Perez-Pedini C, Limbrunner JF, Vogel RM (2005) “Optimal location of infiltration-based best management practices for storm water management,” JOURNAL OF WATER RESOURCES PLANNING AND MANAGEMENT, 131(6) pp. 441-448
This week’s paper represents a move away from the employment of large scale projects and land use for controlling storm water runoff in favor of multiple smaller scale infiltration based practices. Perez-Pedini et. al studied a watershed in Massachusetts in an attempt to apply a genetic algorithm approach to finding the optimal method for controlling storm water runoff. They began by dividing the watershed into ~4500 hydrologic response units that could be characterized in terms of their overall contribution to runoff during storm events. They calibrated and validated their distributed model using two events from 2002 and 2003. By comparing the predicted hydrograph at the output of the watershed to the hydrograph from the corresponding storm events they found that the distributed model based on hydrologic response units was able to accurately predict runoff volumes within the watershed.
Perez-Pedini et al then selected ~1900 hydrologic response units within the watershed that met the criteria of either:
1) Being highly impervious (CN > 89) or
2) Were likely to contribute to runoff due to close physical proximity to a discharge stream.
The selected hydrologic response units were used as the fodder for optimizing best management practices within the watershed using a genetic algorithm approach. The genetic algorithm produced a series of possible solutions to achieving a targeted reduction in storm water runoff using the 2003 storm simulation. From these possible solutions Perez-Pedini et. al were able to build a trade off curve that effectively related costs to runoff reduction.
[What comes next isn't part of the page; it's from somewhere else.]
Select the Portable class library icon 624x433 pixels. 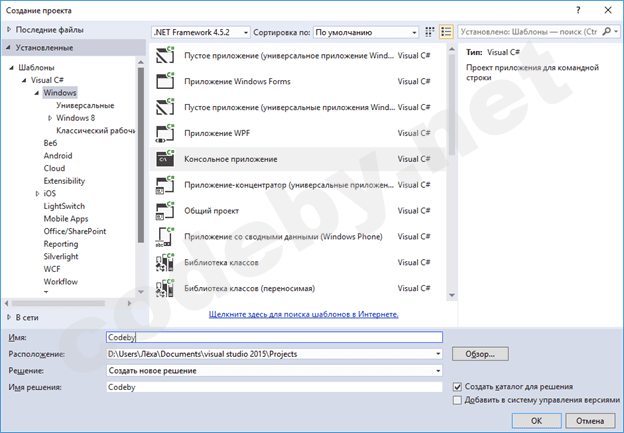[x=164, y=288]
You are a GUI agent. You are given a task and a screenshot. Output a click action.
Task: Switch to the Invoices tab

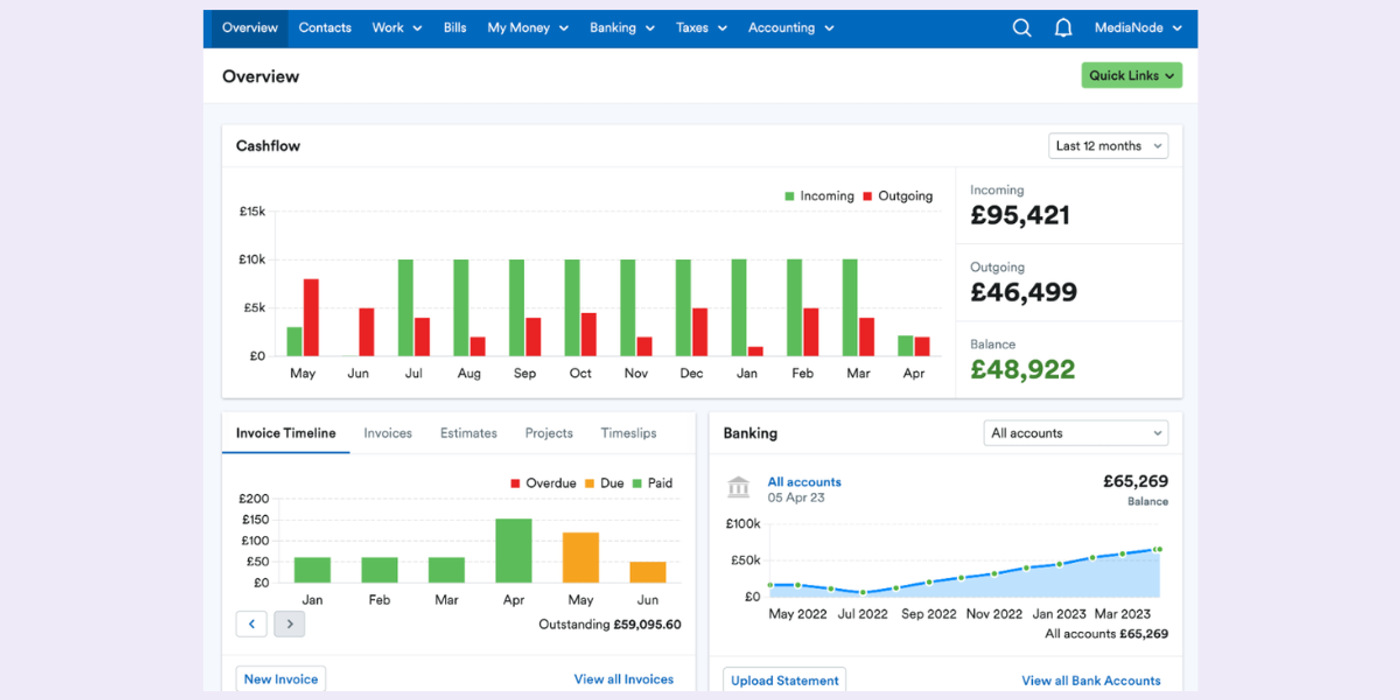pyautogui.click(x=387, y=432)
The creation of the trade off curve ties in nicely with a point that was discussed in one of the opening papers of the semester regarding the nature of public (wicked) problems and the role of optimization models. While the GA approach was able to find numerous possible solutions for reducing storm water runoff within the watershed the end result was the creation of a “guide” rather than a absolute answer. Balancing the costs of construction against the needs for runoff reduction requires more direction and inputs than can be easily programmed into a GA or any other optimization method. I also enjoyed that this paper focused on smaller BMPs, e.g. swales and curb cuts, rather than large detention ponds. Detention pond based BMPs can work will in developing areas, where large amounts of land are available and land costs are lower but the BMPs tested in this paper are applicable to areas that are already highly developed. Using the methods of this paper makes it more feasible to redevelop storm water management in highly developed areas to reduce runoff and lessen the impacts of existing developments on stream systems.